Databricks on Azure with Terraform

Overview

This post aims to provide a walk-through of how to deploy a Databricks cluster on Azure with its supporting infrastructure using Terraform. At the end of this post, you will have all the components required to be able to complete the Tutorial: Extract, transform, and load data by using Azure Databricks tutorial on the Microsoft website.

Once we have built out the infrastructure I will lay out the steps and results that the aforementioned tutorial goes through.

I will go through building out the Terraform code file by file, below are the files you will end up with:

The below diagram outlines the high-level components that will be deployed in this post.

Providers

A key file here is providers.tf, this is where we will declare the providers we require and any configuration parameters that we need to pass to them.

As can be seen here we are setting the azurerm providers features attribute to be an empty object, and telling databricks where to find the ID for the azurerm_databricks_workspace resource.

Versions

Another pretty important file in modern Terraform is versions.tf this is where we tell Terraform what version of Terraform it must use as well constraints we may have about any providers. For example, we may want to specify a provider version, or we may be hosting a version/fork of the provider somewhere other than the default Terraform registry.‍

Variables

Now that we have our providers and any constraints setup about our Terraform environment, it is time to move onto what information we pass into our code, this is done by variables.tf.

variable “location“ {

type = string

description = “(Optional) The location for resource deployment“

default = “australiaeast“

}

variable “environment“ {

type = string

description = “(Required) Three character environment name“

validation {

condition = length(var.environment) <= 3

error_message = “Err: Environment cannot be longer than three characters.“

}

}

variable “project“ {

type = string

description = “(Required) The project name“

}

variable “databricks_sku“ {

type = string

description = <<EOT

 (Optional) The SKU to use for the databricks instance”

 Default: standard

EOT

validation {

condition = can(regex(“standard|premium|trial“, var.databricks_sku))

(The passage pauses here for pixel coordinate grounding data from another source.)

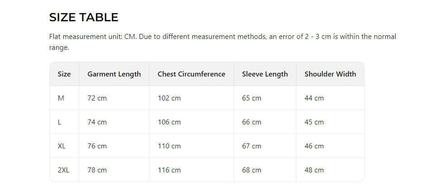Select the M size row label

[61, 98]
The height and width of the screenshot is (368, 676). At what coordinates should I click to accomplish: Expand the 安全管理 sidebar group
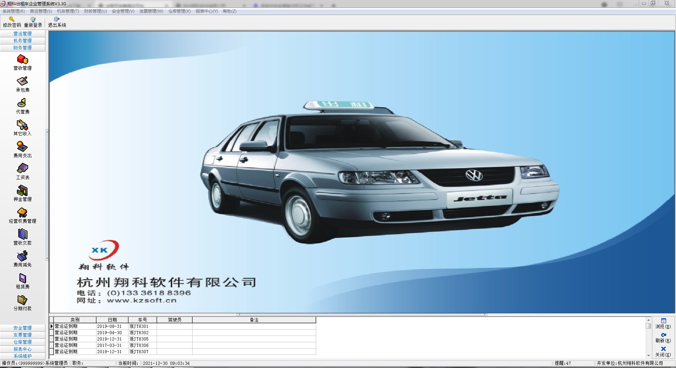[23, 328]
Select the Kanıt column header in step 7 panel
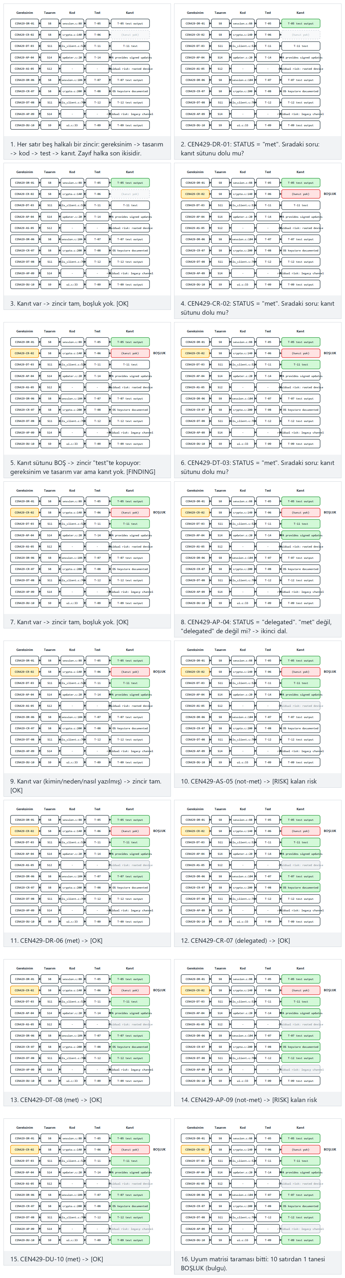The width and height of the screenshot is (345, 1278). tap(130, 491)
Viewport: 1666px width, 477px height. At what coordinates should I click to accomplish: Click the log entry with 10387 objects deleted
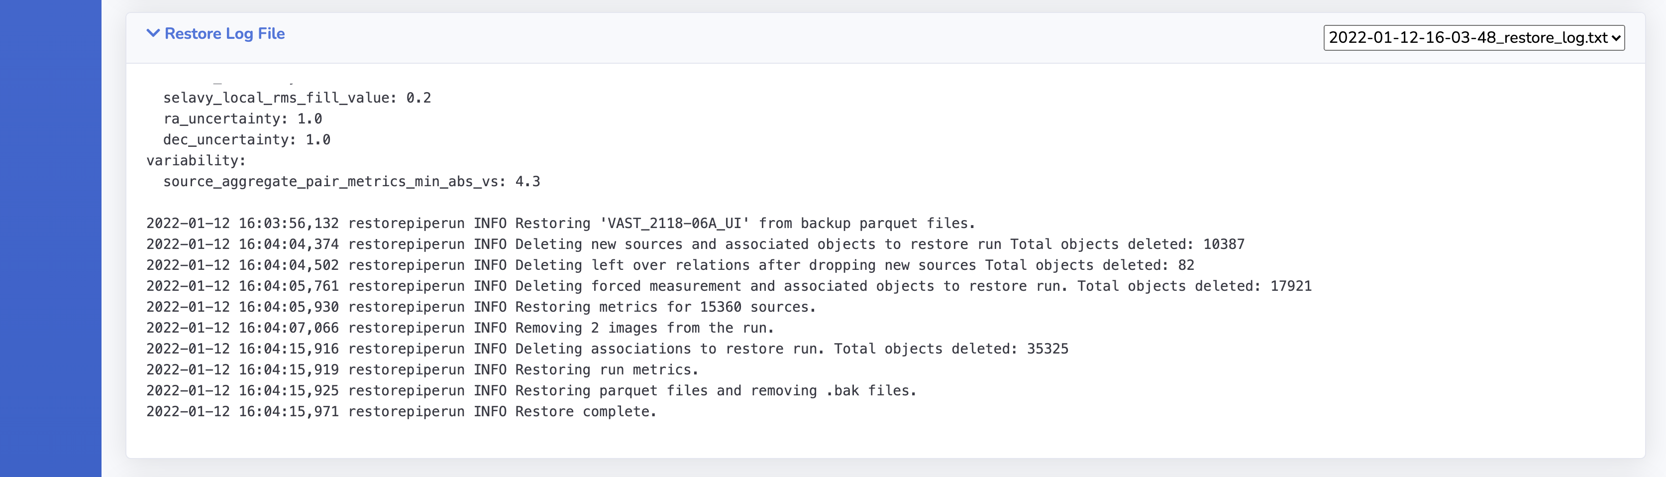click(x=695, y=244)
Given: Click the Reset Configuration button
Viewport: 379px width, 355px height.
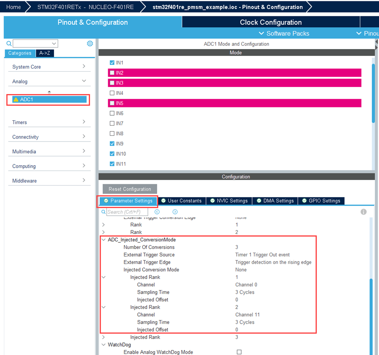Looking at the screenshot, I should [129, 189].
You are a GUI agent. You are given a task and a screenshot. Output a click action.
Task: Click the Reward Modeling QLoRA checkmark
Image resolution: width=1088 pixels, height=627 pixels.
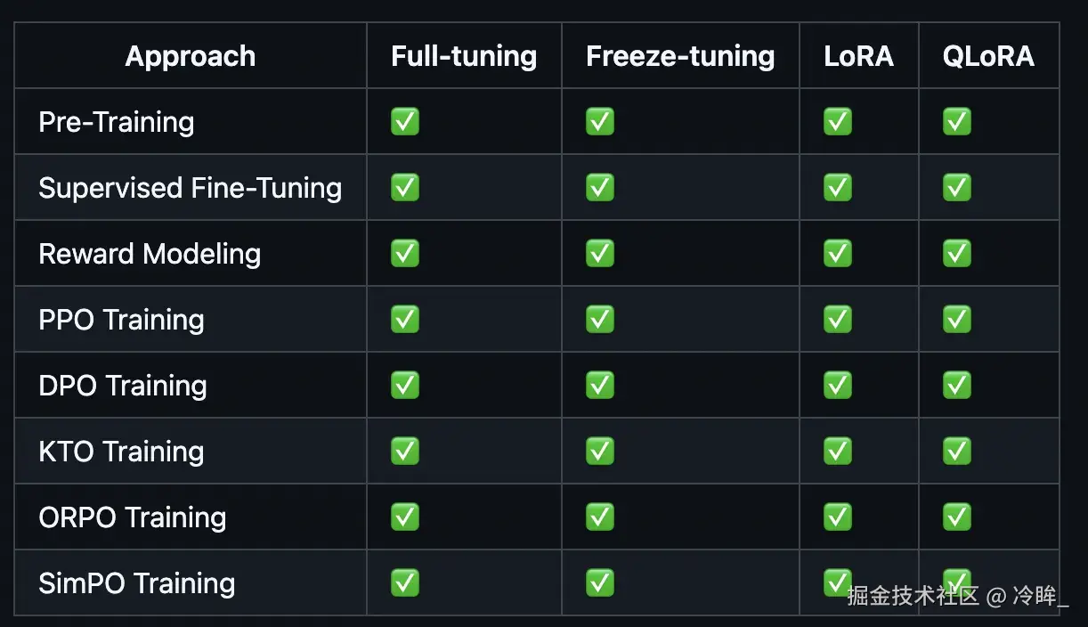tap(957, 253)
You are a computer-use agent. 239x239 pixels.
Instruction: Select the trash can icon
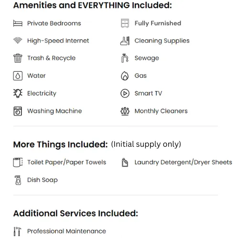[x=18, y=58]
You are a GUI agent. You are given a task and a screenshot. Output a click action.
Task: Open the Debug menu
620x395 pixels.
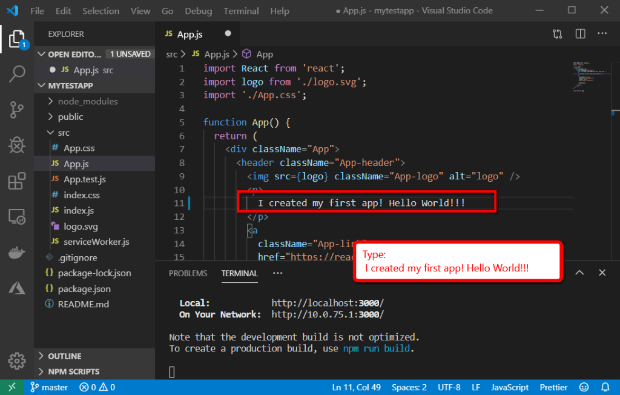pos(198,10)
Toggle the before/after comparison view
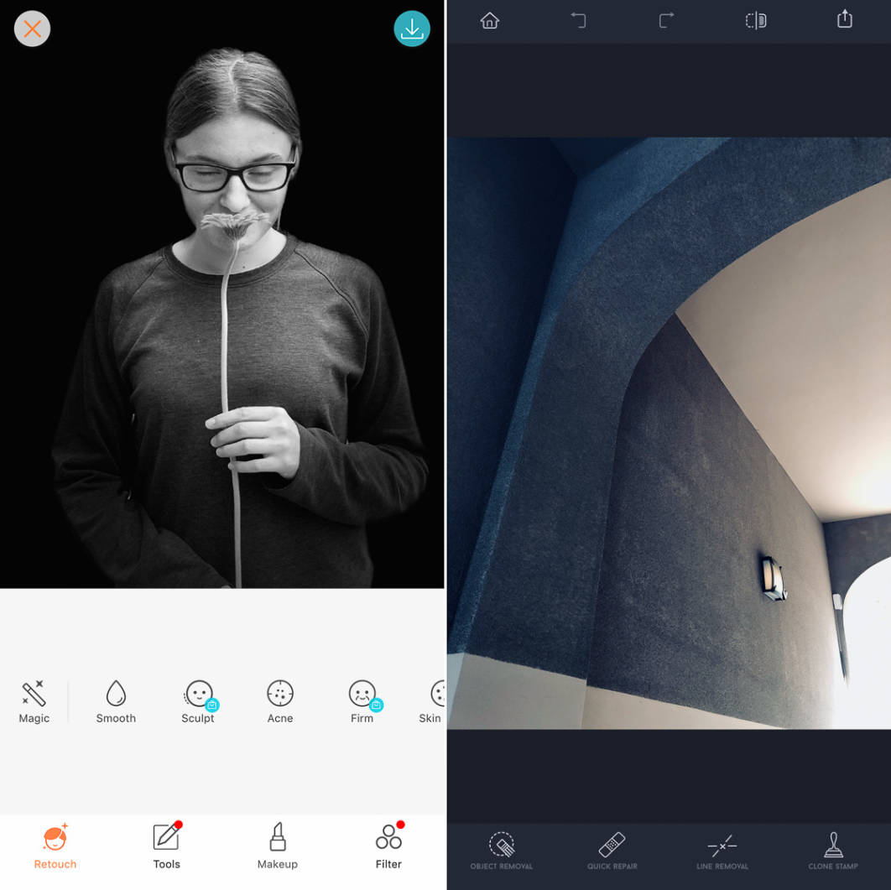The height and width of the screenshot is (890, 891). tap(755, 20)
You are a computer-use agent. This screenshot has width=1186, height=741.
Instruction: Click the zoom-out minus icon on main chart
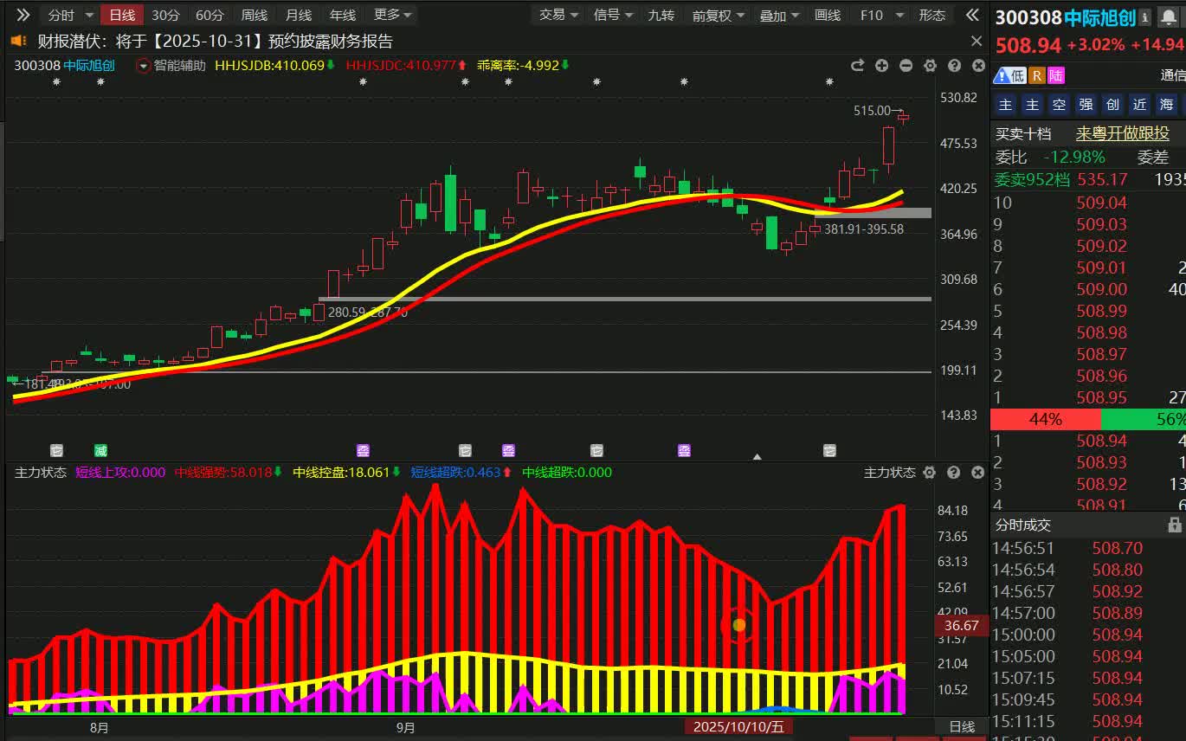(x=906, y=66)
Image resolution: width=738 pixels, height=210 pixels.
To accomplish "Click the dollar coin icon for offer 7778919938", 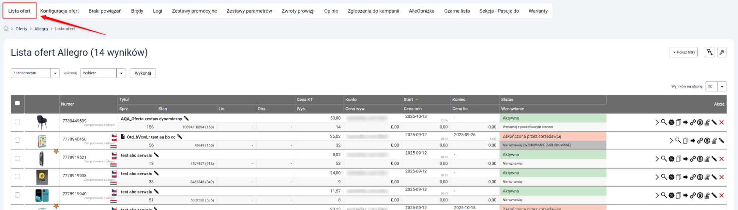I will [700, 177].
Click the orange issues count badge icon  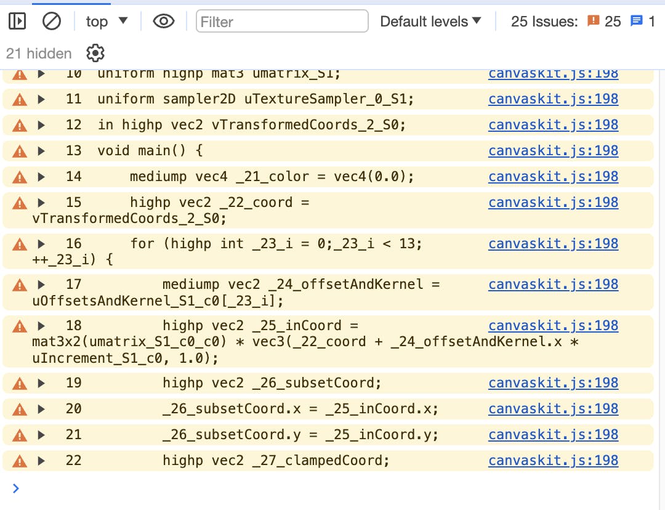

error_message = “Err: Valid options are ‘standard’, ‘premium’ or ‘trial’.“

}

}

view raw variables.tf hosted with ❤ by GitHub

Above we have declared four variables, some of which are required and some that are optional. I find it good practice to mark a variable as optional or required in the description. On two of the variables validation has been added to ensure that what is being passed into our code is what Azure expects it to be. Doing this helps surface errors earlier.

Main

main.tf is where anything that is foundational will usually live, an example of this for Azure is broadly an azurerm_resource_group as this is likely to be consumed by any other code written. By splitting out the code into different files it helps developers more easily understand what is going on in the codebase.

In our main.tf as can be seen below we are declaring a few things.

locals {} – A local map that we can use to assist in naming our resources
data “azurerm_client_config” “current” – Gives us access to some properties about the client we are connected to Azure with such as; tenant_id, subscription_id, etc
resource “azurerm_resource_group” “this” { … } – Declares a resource group that we will use to store all our resources in
resource “azurerm_key_vault” “this” { … } – Where we will store any secrets and/or credentials

resource “azurerm_databricks_workspace” “this” { … } – This is our actual Databricks instance that we will be utilising later.

locals {

naming = {

location = {

“australiaeast“ = “aue“

}

}

}

data “azurerm_client_config“ “current“ {}

resource “azurerm_resource_group“ “this“ {

name = format(“rg-%s-%s-%s“,

local.naming.location[var.location], var.environment, var.project)

location = var.location

}

resource “azurerm_key_vault“ “this“ {

name = format(“kv-%s-%s-%s“,

local.naming.location[var.location], var.environment, var.project)

resource_group_name = azurerm_resource_group.this.name

location = azurerm_resource_group.this.location

tenant_id = data.azurerm_client_config.current.tenant_id

sku_name = “standard“

access_policy {

tenant_id = data.azurerm_client_config.current.tenant_id

object_id = data.azurerm_client_config.current.object_id

secret_permissions = [

“Get“,

“Set“,

“Delete“,

“Recover“,

“Purge“

]

}

}

resource “azurerm_databricks_workspace“ “this“ {

name = format(“dbs-%s-%s-%s“,

local.naming.location[var.location], var.environment, var.project)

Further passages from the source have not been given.